Even a seemingly harmless skin break could be dangerous in such a disaster. “People had to wade through toxin-filled waters to the Superdome or other shelters,” Mizelle said. “Complications from skin breaks could turn deadly if not treated in a timely way.”
Diseases such as diabetes and asthma adversely affect people who are poor and those without insurance, who frequently die from these otherwise manageable conditions.
Consider diabetes not only as a chronic disease, he said, but also as being interconnected with “where people live, what policies are at play and how we as a society are thinking about this vulnerability that people are dealing with.”
The Stroke Belt
Since the 1940s, some southern states have had much higher incidence of diabetes, kidney failure and heart disease. This “stroke belt” sheds light on the urban-rural divide.
Out of more than 1,200 dialysis clinics in Alabama, Georgia, Louisiana, Mississippi and the Carolinas, only 104 are not-for-profit, or hospital-based, which tend to provide better care and resources. Most of these not-for-profit clinics are in White, urban, affluent areas, noted Mizelle, which means the for-profit industry largely targets poor Black and minority areas.
“It becomes difficult in many ways for individuals located in these deep south states to access dialysis and [other] resources required to manage their illness,” he said.

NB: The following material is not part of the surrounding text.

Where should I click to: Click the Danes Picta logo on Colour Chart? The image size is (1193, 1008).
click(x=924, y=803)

About 140,000 people in the U.S. have diabetes-related amputations each year. Black people are three to four times more likely to endure them.

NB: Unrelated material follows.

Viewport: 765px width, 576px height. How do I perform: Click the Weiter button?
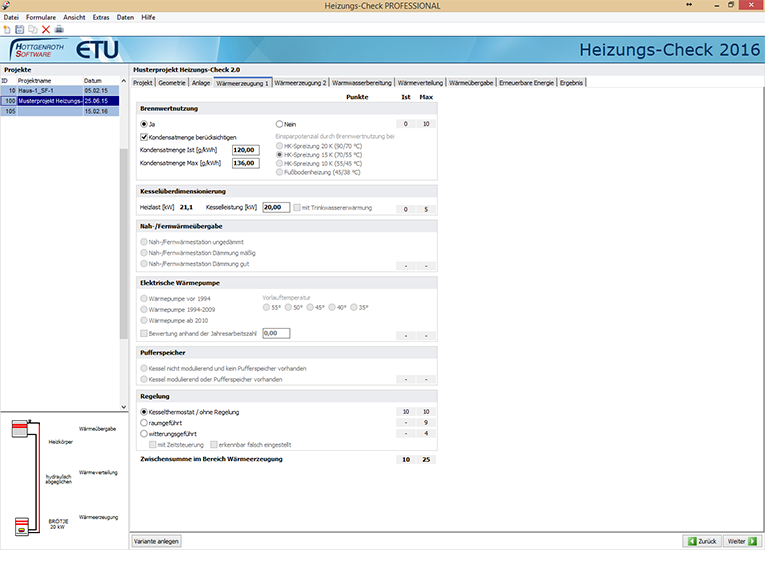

“By the time someone needs an amputation,” Mizelle said, “the body has been ravaged to a point that there are likely other health issues going on related to diabetes, including heart failure.”
And yet, Black people also have much lower rates of angiogram screening, which could help prevent heart failure. One strategy that can prevent amputation is revascularization surgery, which can open blocked vessels going down to the legs.
“But the medical system in many ways bends toward amputations first,” he said, “and that is a problem we as a society must face and take on.”
In low-income communities, amputations are twice as likely, due to the high cost of insulin, lack of health insurance and lack of access to specialists. Many areas even lack hospitals, and small clinics usually are not equipped to do revascularization surgery.
Amputees face unique hurdles, often contending with limited employment options and reduced self-sufficiency. A distinct stigma though comes with having an amputated limb and being Black, said Mizelle. Non-White people, for example, have a tough time finding an artificial limb that matches their skin color.
“And a chronic invisibility comes with dialysis,” Mizelle noted. People disappear for hours, several times a week for treatment. “But we don’t talk about dialysis the way we talk about other forms of chronic disability and those questions are important and connected to a much longer history.”
When Disasters Collide
“From the beginning, those of us who work within the realm of public health and the history of medicine understood that Black people and minorities and socio-economically depressed groups would suffer disproportionately from the Covid-19 pandemic,” Mizelle said.
“Even during the height of the shutdown, people on dialysis had to go to their dialysis clinic [multiple] times a week, no matter how far, regardless of how many buses they had to take…because this was life or death.”
In fact, many diabetes clinics were shut down during the pandemic, which has led to more long-term damage and heightened amputations, particularly among certain groups.
“We see this narrative, a moment in which disasters collide, in a number of ways over the last century,” he said.
A Matter of Access
Mizelle urged historians and researchers to put on their policy hats and work with public officials to help more people better manage, and potentially prevent, diabetes and its complications.
For one, revamp neighborhoods and public spaces—parks, walking paths, free exercise equipment, trees, fresh air.
“All of these things [not only] make for a healthy environment,” he said, “but also help people deal with disease and, importantly, help to prevent disease.”